• AIM OF THE TASK: Rewrite every item below so that each occurrence of "computer-use agent" becomes "screen-control agent", leaving all other text as it stands.

⟨

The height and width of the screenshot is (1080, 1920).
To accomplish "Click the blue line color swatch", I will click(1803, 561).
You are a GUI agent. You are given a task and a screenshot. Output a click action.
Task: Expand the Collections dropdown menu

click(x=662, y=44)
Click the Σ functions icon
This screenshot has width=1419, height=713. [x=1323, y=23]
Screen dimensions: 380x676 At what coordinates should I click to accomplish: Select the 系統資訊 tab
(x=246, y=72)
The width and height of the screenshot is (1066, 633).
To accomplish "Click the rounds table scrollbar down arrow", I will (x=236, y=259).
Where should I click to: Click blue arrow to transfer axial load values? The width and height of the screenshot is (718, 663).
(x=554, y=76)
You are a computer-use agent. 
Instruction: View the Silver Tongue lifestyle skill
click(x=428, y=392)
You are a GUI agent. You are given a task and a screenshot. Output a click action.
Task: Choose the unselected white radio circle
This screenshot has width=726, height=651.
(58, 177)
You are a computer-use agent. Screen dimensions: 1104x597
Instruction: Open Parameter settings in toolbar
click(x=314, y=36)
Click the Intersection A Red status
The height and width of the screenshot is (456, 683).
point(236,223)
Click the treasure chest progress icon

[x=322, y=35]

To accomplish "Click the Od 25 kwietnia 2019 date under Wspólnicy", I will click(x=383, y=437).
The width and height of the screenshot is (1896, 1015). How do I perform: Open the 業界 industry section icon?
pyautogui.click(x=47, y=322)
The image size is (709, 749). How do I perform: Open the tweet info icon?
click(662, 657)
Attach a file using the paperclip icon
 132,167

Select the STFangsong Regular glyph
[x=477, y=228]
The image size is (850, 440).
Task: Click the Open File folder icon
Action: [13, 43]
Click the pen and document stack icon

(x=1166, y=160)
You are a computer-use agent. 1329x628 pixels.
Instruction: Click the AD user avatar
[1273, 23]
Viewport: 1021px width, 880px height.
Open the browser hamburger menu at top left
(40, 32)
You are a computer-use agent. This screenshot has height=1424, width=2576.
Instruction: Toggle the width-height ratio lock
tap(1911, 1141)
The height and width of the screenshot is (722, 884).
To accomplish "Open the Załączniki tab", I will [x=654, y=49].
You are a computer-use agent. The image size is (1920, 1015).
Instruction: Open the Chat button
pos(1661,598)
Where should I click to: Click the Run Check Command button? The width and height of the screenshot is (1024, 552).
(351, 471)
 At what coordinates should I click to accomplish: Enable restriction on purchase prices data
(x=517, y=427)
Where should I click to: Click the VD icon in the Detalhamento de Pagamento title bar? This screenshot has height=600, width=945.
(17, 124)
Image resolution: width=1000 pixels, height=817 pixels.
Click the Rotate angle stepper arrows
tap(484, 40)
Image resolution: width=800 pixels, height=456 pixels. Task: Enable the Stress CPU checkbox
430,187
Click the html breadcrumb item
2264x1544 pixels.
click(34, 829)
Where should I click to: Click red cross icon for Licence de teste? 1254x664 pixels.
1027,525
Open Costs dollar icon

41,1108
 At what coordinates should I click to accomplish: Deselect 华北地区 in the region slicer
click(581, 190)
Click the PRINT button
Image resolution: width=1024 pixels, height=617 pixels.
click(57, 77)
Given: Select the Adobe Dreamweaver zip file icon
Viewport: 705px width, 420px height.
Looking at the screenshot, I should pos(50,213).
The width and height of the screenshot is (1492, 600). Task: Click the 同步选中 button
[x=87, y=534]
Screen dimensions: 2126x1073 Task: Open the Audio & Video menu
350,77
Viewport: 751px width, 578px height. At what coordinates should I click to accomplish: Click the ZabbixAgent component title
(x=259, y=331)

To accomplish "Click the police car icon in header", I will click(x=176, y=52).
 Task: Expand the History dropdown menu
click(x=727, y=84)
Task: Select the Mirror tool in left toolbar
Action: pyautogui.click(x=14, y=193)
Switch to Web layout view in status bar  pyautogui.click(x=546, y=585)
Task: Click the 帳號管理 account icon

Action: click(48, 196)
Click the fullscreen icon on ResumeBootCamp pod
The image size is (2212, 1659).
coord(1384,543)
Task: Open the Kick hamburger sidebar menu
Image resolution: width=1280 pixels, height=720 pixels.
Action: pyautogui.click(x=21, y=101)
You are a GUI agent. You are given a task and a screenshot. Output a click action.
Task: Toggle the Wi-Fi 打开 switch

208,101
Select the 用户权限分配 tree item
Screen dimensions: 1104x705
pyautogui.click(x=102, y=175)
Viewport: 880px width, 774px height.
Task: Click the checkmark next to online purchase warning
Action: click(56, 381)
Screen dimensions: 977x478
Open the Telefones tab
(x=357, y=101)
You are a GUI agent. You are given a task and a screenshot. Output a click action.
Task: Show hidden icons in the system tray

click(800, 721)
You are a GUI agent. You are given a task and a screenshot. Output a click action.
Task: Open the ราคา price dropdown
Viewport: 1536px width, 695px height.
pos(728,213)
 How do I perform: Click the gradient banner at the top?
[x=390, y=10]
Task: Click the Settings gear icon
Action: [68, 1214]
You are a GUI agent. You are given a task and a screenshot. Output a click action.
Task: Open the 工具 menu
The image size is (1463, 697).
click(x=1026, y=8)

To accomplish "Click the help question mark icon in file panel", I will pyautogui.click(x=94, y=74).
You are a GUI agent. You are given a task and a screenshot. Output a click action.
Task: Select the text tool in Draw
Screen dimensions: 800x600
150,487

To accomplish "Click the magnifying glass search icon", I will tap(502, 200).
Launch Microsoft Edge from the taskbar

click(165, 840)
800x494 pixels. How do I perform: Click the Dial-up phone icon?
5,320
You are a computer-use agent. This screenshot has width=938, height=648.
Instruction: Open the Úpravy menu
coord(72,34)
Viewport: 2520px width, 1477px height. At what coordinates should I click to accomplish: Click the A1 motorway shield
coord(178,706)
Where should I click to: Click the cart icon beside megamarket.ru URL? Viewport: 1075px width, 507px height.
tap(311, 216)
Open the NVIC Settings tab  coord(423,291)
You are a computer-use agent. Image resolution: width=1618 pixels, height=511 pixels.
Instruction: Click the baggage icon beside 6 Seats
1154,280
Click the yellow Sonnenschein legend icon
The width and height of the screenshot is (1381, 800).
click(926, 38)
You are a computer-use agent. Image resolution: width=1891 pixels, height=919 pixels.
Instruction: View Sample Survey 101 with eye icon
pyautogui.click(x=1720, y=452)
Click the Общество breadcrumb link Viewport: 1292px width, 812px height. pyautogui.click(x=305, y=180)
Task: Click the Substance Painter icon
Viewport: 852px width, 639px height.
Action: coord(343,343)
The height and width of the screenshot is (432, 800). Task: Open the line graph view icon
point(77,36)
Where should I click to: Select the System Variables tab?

⟩

• PROBLEM SOLUTION:
The height and width of the screenshot is (1080, 1920).
To accomplish "Click the blue line color swatch", I will click(1803, 561).
You are a GUI agent. You are given a task and a screenshot. Output a click action.
Task: Expand the Collections dropdown menu

click(x=662, y=44)
Click the Σ functions icon
This screenshot has width=1419, height=713. [x=1323, y=23]
Screen dimensions: 380x676 At what coordinates should I click to accomplish: Select the 系統資訊 tab
(x=246, y=72)
The width and height of the screenshot is (1066, 633).
To accomplish "Click the rounds table scrollbar down arrow", I will (x=236, y=259).
Where should I click to: Click blue arrow to transfer axial load values? The width and height of the screenshot is (718, 663).
(x=554, y=76)
You are a screen-control agent. 
Instruction: View the Silver Tongue lifestyle skill
click(x=428, y=392)
You are a GUI agent. You are given a task and a screenshot. Output a click action.
Task: Choose the unselected white radio circle
This screenshot has width=726, height=651.
(58, 177)
You are a screen-control agent. Screen dimensions: 1104x597
Instruction: Open Parameter settings in toolbar
click(x=314, y=36)
Click the Intersection A Red status
The height and width of the screenshot is (456, 683).
point(236,223)
Click the treasure chest progress icon

[x=322, y=35]

To accomplish "Click the Od 25 kwietnia 2019 date under Wspólnicy", I will click(x=383, y=437).
The width and height of the screenshot is (1896, 1015). How do I perform: Open the 業界 industry section icon?
pyautogui.click(x=47, y=322)
The image size is (709, 749). How do I perform: Open the tweet info icon?
click(662, 657)
Attach a file using the paperclip icon
 132,167

Select the STFangsong Regular glyph
[x=477, y=228]
The image size is (850, 440).
Task: Click the Open File folder icon
Action: [13, 43]
Click the pen and document stack icon

(x=1166, y=160)
You are a screen-control agent. 1329x628 pixels.
Instruction: Click the AD user avatar
[1273, 23]
Viewport: 1021px width, 880px height.
Open the browser hamburger menu at top left
(40, 32)
You are a screen-control agent. This screenshot has height=1424, width=2576.
Instruction: Toggle the width-height ratio lock
tap(1911, 1141)
The height and width of the screenshot is (722, 884).
To accomplish "Open the Załączniki tab", I will [x=654, y=49].
You are a screen-control agent. The image size is (1920, 1015).
Instruction: Open the Chat button
pos(1661,598)
Where should I click to: Click the Run Check Command button? The width and height of the screenshot is (1024, 552).
(351, 471)
 At what coordinates should I click to accomplish: Enable restriction on purchase prices data
(x=517, y=427)
Where should I click to: Click the VD icon in the Detalhamento de Pagamento title bar? This screenshot has height=600, width=945.
(17, 124)
Image resolution: width=1000 pixels, height=817 pixels.
Click the Rotate angle stepper arrows
tap(484, 40)
Image resolution: width=800 pixels, height=456 pixels. Task: Enable the Stress CPU checkbox
430,187
Click the html breadcrumb item
2264x1544 pixels.
click(34, 829)
Where should I click to: Click red cross icon for Licence de teste? 1254x664 pixels.
1027,525
Open Costs dollar icon

41,1108
 At what coordinates should I click to accomplish: Deselect 华北地区 in the region slicer
click(581, 190)
Click the PRINT button
Image resolution: width=1024 pixels, height=617 pixels.
click(57, 77)
Given: Select the Adobe Dreamweaver zip file icon
Viewport: 705px width, 420px height.
Looking at the screenshot, I should pos(50,213).
The width and height of the screenshot is (1492, 600). Task: Click the 同步选中 button
[x=87, y=534]
Screen dimensions: 2126x1073 Task: Open the Audio & Video menu
350,77
Viewport: 751px width, 578px height. At what coordinates should I click to accomplish: Click the ZabbixAgent component title
(x=259, y=331)

To accomplish "Click the police car icon in header", I will click(x=176, y=52).
 Task: Expand the History dropdown menu
click(x=727, y=84)
Task: Select the Mirror tool in left toolbar
Action: pyautogui.click(x=14, y=193)
Switch to Web layout view in status bar  pyautogui.click(x=546, y=585)
Task: Click the 帳號管理 account icon

Action: click(48, 196)
Click the fullscreen icon on ResumeBootCamp pod
The image size is (2212, 1659).
coord(1384,543)
Task: Open the Kick hamburger sidebar menu
Image resolution: width=1280 pixels, height=720 pixels.
Action: pyautogui.click(x=21, y=101)
You are a GUI agent. You are given a task and a screenshot. Output a click action.
Task: Toggle the Wi-Fi 打开 switch

208,101
Select the 用户权限分配 tree item
Screen dimensions: 1104x705
pyautogui.click(x=102, y=175)
Viewport: 880px width, 774px height.
Task: Click the checkmark next to online purchase warning
Action: click(56, 381)
Screen dimensions: 977x478
Open the Telefones tab
(x=357, y=101)
You are a GUI agent. You are given a task and a screenshot. Output a click action.
Task: Show hidden icons in the system tray

click(800, 721)
You are a GUI agent. You are given a task and a screenshot. Output a click action.
Task: Open the ราคา price dropdown
Viewport: 1536px width, 695px height.
pos(728,213)
 How do I perform: Click the gradient banner at the top?
[x=390, y=10]
Task: Click the Settings gear icon
Action: [68, 1214]
You are a GUI agent. You are given a task and a screenshot. Output a click action.
Task: Open the 工具 menu
The image size is (1463, 697).
click(x=1026, y=8)

To accomplish "Click the help question mark icon in file panel", I will pyautogui.click(x=94, y=74).
You are a GUI agent. You are given a task and a screenshot. Output a click action.
Task: Select the text tool in Draw
Screen dimensions: 800x600
150,487

To accomplish "Click the magnifying glass search icon", I will tap(502, 200).
Launch Microsoft Edge from the taskbar

click(165, 840)
800x494 pixels. How do I perform: Click the Dial-up phone icon?
5,320
You are a screen-control agent. This screenshot has width=938, height=648.
Instruction: Open the Úpravy menu
coord(72,34)
Viewport: 2520px width, 1477px height. At what coordinates should I click to accomplish: Click the A1 motorway shield
coord(178,706)
Where should I click to: Click the cart icon beside megamarket.ru URL? Viewport: 1075px width, 507px height.
tap(311, 216)
Open the NVIC Settings tab  coord(423,291)
You are a screen-control agent. Image resolution: width=1618 pixels, height=511 pixels.
Instruction: Click the baggage icon beside 6 Seats
1154,280
Click the yellow Sonnenschein legend icon
The width and height of the screenshot is (1381, 800).
click(926, 38)
You are a screen-control agent. Image resolution: width=1891 pixels, height=919 pixels.
Instruction: View Sample Survey 101 with eye icon
pyautogui.click(x=1720, y=452)
Click the Общество breadcrumb link Viewport: 1292px width, 812px height. pyautogui.click(x=305, y=180)
Task: Click the Substance Painter icon
Viewport: 852px width, 639px height.
Action: coord(343,343)
The height and width of the screenshot is (432, 800). Task: Open the line graph view icon
point(77,36)
Where should I click to: Select the System Variables tab?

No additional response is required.